Further, some of the dietary factors showed substantial regional heterogeneity. Regionally, the most increases and decreases in diet-attributable T2D incidence occurred in sub-Saharan Africa (+9.3 in absolute percentage points) and high-income countries (−1.5%), respectively.
For instance, in the Middle East, North Africa (+4.1%), and sub-Saharan Africa (+3.3%), refined wheat and rice intake increased T2D incidence, whereas T2D cases attributable to excess refined rice declined in South Asia, Central-eastern European regions and Central Asia but increased due to excessive refined wheat intake in the same regions.
The diet-attributable T2D incidence was higher in men vs. women, for individuals with higher vs. lower education, and in urban vs. rural settings; however, in high-income countries, Central Asia, and Central and Eastern Europe, its diet-attributable T2D incidence was higher in less educated people. In populous countries, e.g., Poland and Russia, excessive unprocessed red & processed meat and potato intake mainly drove relatively higher T2D burdens. Since the 1990s, the correlation between country-level diet-attributable T2D incidence and socio-economic development turned less robust. Latin America and the Caribbean stood second in diet-attributable T2D burden, especially Colombia and Mexico, where excessive SSBs, processed meats intake, and inadequate whole grains intake drove increased T2D incidence.
In regions with higher diet-attributable T2D burdens in people with higher education, e.g., high-income countries, educational and social safety intervention programs should target a nutritious diet to reduce T2D-related health inequities. Conversely, in regions where diet-attributable T2D burdens were highest in highly educated adults, e.g., South Asia, other approaches, such as proper package labeling, might be more effective. Financial markets could significantly contribute to global human health and equity by investing in the producing, marketing, and selling products aligned with societal goals.
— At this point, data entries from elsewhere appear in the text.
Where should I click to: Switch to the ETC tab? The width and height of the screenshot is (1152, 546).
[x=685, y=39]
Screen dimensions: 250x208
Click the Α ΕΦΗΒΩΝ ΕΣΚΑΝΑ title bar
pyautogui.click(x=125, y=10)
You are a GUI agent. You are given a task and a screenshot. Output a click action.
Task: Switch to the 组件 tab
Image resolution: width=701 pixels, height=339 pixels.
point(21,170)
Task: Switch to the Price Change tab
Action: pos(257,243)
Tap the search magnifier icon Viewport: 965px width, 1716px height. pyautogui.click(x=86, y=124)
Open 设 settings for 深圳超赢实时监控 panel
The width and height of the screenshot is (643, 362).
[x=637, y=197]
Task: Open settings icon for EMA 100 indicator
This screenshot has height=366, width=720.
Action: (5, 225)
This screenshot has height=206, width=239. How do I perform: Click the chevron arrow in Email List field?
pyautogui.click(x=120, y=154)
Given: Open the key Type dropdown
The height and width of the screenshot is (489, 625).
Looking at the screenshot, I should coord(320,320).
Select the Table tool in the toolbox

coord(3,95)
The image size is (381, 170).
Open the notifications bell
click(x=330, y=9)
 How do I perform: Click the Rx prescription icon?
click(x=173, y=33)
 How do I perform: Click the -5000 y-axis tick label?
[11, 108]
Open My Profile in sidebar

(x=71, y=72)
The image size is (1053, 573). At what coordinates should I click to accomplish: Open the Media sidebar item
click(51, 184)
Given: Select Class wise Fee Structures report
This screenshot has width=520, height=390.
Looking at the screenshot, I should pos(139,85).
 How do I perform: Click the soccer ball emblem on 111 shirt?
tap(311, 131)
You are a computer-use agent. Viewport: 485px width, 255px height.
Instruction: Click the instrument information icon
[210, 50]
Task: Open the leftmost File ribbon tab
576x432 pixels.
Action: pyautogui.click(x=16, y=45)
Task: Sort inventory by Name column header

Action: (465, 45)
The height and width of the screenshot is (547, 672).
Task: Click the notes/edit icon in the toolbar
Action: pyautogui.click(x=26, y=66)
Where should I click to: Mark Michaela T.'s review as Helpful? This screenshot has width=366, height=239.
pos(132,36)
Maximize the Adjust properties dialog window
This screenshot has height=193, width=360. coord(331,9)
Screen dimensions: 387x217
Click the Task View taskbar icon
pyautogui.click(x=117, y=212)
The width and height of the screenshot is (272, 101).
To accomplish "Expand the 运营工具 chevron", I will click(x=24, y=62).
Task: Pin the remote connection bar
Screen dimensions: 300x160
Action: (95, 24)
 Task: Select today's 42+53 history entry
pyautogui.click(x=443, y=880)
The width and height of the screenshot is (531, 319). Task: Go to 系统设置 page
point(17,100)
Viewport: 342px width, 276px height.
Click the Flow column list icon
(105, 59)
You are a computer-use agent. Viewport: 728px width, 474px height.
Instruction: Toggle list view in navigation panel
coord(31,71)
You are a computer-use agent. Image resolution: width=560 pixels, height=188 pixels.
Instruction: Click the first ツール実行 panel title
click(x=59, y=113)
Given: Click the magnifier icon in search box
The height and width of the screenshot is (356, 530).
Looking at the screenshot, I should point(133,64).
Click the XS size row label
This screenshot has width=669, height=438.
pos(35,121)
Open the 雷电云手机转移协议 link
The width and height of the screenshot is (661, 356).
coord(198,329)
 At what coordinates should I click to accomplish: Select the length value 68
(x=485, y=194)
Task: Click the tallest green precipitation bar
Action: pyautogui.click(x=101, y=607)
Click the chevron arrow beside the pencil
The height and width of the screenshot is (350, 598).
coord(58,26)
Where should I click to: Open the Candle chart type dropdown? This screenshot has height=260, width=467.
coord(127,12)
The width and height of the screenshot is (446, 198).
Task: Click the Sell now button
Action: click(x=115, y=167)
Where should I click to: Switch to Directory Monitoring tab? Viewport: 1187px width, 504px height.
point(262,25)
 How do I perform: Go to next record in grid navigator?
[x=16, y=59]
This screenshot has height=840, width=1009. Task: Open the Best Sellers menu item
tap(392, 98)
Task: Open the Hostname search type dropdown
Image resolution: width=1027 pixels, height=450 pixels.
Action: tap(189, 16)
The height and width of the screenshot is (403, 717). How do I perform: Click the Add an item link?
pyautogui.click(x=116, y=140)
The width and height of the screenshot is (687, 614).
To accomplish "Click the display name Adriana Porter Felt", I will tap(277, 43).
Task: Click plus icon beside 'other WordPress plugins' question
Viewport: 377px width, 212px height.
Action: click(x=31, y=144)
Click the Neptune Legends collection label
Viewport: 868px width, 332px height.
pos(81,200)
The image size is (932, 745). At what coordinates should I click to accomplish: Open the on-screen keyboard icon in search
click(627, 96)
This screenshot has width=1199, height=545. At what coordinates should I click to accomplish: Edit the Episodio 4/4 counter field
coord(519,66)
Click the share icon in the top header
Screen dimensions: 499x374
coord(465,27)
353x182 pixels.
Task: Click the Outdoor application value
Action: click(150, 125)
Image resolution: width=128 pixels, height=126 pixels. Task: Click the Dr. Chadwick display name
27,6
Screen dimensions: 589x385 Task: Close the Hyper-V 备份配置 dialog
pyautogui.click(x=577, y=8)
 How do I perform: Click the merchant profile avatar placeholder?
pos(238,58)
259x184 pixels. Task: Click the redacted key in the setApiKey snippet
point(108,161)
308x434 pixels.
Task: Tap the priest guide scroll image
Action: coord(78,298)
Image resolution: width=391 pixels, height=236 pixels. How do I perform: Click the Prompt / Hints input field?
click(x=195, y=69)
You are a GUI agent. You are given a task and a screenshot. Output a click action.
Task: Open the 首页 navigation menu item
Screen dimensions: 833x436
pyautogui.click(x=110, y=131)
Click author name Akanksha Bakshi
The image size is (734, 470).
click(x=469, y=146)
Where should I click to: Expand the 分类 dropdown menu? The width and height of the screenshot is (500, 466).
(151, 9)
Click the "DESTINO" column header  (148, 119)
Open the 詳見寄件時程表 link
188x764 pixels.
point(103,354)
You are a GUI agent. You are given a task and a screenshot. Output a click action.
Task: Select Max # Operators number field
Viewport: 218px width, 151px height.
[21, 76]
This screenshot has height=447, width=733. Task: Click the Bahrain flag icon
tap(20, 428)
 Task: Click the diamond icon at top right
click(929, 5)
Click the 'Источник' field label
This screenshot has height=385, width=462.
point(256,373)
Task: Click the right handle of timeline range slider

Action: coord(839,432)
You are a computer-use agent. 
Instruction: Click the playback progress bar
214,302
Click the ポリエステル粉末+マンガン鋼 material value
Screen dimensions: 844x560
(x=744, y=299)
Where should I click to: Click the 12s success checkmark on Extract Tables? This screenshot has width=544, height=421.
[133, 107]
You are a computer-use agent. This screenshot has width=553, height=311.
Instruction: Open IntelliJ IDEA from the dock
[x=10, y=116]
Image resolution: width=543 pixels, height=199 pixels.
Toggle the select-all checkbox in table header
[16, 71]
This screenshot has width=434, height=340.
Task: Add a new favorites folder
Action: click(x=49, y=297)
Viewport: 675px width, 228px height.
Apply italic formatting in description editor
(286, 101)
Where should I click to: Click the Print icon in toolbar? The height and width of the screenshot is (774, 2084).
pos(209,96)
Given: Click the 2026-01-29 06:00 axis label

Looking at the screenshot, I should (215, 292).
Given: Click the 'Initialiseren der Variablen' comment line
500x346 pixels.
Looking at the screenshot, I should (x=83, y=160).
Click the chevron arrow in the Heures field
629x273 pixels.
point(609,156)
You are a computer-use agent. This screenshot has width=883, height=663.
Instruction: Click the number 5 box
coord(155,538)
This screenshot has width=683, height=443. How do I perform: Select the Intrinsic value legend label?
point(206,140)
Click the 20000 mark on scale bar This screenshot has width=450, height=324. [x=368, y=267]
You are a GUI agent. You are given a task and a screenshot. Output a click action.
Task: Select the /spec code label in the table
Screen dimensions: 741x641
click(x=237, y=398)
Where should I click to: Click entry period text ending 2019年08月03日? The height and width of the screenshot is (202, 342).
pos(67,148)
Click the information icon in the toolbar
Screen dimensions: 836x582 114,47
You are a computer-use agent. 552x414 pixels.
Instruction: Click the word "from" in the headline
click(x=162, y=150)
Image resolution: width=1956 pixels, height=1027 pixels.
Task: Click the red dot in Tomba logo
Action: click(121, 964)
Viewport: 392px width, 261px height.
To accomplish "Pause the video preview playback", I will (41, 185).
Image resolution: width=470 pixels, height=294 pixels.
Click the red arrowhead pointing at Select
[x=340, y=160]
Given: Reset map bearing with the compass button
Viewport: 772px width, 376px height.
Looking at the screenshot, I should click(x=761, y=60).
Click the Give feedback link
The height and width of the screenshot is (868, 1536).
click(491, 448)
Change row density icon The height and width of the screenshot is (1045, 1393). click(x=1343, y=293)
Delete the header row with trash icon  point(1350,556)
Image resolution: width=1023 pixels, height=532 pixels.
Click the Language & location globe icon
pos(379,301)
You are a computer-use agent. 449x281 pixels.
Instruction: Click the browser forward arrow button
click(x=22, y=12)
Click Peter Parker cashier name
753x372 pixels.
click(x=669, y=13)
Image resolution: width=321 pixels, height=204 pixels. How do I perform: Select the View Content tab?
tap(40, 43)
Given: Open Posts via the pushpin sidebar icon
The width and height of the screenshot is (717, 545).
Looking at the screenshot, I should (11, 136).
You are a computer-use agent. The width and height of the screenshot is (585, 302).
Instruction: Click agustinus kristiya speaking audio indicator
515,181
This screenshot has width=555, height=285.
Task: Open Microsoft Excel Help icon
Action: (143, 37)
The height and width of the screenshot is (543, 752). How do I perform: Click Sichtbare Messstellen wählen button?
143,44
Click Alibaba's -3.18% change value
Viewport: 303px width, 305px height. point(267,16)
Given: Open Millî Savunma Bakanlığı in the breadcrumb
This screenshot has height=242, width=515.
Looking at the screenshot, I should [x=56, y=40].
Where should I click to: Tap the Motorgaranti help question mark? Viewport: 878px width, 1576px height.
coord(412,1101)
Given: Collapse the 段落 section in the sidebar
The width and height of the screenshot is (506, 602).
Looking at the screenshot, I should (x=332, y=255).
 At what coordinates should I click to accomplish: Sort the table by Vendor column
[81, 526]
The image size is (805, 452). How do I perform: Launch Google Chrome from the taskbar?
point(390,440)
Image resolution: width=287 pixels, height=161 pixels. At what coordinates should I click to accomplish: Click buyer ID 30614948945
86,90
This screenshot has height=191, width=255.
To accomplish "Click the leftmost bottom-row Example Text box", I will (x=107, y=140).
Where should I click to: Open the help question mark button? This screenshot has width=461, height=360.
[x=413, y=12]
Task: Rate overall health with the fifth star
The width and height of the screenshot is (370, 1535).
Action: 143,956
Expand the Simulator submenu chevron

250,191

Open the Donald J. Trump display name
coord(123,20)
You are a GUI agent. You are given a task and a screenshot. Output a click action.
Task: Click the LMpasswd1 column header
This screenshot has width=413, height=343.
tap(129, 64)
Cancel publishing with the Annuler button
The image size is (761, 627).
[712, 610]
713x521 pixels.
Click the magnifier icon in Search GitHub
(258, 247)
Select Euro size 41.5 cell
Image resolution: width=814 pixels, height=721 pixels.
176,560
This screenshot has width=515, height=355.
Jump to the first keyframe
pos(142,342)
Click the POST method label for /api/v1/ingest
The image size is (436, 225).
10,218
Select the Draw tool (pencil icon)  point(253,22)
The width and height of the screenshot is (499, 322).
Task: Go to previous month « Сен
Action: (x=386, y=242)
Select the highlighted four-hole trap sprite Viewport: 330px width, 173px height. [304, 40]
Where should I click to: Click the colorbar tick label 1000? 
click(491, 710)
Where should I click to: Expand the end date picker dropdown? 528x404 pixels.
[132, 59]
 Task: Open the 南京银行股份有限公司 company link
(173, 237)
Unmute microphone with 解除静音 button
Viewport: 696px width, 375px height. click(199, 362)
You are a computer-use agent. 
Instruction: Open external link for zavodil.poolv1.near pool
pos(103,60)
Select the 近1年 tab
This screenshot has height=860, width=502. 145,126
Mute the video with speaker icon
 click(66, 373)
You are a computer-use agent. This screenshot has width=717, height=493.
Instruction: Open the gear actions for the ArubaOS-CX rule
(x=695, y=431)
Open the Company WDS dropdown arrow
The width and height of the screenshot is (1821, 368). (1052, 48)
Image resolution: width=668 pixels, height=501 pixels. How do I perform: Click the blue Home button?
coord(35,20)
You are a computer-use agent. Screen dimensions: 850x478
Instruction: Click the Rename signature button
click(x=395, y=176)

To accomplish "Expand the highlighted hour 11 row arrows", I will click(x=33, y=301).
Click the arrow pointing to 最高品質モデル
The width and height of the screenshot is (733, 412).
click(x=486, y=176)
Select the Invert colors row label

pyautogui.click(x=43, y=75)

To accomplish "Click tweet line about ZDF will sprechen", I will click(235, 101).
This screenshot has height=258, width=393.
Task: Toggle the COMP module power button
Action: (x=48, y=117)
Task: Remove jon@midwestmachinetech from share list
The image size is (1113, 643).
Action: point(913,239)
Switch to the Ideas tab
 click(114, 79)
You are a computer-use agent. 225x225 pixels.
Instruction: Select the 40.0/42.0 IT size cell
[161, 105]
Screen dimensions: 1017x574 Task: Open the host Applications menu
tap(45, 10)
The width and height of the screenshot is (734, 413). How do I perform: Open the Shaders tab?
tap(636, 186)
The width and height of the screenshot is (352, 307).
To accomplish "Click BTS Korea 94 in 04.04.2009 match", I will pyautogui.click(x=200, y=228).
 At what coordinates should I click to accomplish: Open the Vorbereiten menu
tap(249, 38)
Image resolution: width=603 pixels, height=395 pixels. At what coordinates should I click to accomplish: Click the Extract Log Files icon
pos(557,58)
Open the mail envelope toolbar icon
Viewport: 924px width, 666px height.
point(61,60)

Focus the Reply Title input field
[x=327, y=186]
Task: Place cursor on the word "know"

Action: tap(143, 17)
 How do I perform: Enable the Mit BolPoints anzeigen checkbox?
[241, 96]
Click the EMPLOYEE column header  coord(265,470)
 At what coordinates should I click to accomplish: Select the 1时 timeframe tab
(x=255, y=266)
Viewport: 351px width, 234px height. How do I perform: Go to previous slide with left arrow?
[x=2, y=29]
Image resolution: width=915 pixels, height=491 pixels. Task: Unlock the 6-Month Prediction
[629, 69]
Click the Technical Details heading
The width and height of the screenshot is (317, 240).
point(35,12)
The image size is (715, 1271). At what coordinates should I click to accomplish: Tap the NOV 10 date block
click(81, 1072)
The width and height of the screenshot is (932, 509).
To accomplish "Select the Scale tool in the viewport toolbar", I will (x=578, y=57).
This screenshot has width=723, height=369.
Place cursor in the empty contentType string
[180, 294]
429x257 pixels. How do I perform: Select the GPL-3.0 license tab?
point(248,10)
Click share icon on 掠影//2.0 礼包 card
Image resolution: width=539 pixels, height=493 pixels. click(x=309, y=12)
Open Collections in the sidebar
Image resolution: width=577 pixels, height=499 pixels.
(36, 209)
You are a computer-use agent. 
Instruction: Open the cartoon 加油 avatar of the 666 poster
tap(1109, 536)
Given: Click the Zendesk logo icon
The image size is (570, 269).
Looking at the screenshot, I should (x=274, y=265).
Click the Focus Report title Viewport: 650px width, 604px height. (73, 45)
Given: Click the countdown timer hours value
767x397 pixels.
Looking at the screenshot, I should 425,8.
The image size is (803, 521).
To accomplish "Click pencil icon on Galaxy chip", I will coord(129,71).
Data suggests that body mass index (BMI) is increasing rapidly in rural regions of low- and middle-income countries due to more supply of processed foods in these areas. Thus, managing these nutritional and health-related inequities will require interventions and public health policies customized to regional circumstances. Notably, the T2D incidence attributable to direct etiologic effects of dietary factors was generally higher than their separate BMI-mediated effects. In light of these findings, multisectoral strategies to improve diet quality throughout life would remain vital, especially during childhood and adolescence, when people often form lifetime dietary habits.
While in 2018, there was a modest correlation between diet-attributable T2D burden and SDI (r = 0.29) that varied by world region. The authors noted a positive correlation in sub-Saharan African countries, South Asia, and high-income countries and a negative correlation in Latin American, Central Asian, Central and Eastern European nations, the Caribbean, and Southeast and East Asia. However, this correlation turned more robust in 1990 (r = 0.53) than in 2018, and these trends became comparable across all world regions. These findings pointed out that while diet quality worsened in lower-SDI countries; however, there was no sociodemographic development alongside.
The study highlighted carbohydrate quality as an area that needs immediate attention. In particular, excessively refined rice and wheat intake and inadequate consumption of whole grains, as the top two dietary drivers of T2D globally, albeit trends varied temporally and by world region. In proportional diet-related T2D burden, of all 11 dietary- factors assessed, excessive intake of unprocessed red meat contributed the most to the global increase in T2D incidence. To conclude, these findings should inform clinical and public health planning to improve dietary quality globally to reduce the global T2D burden.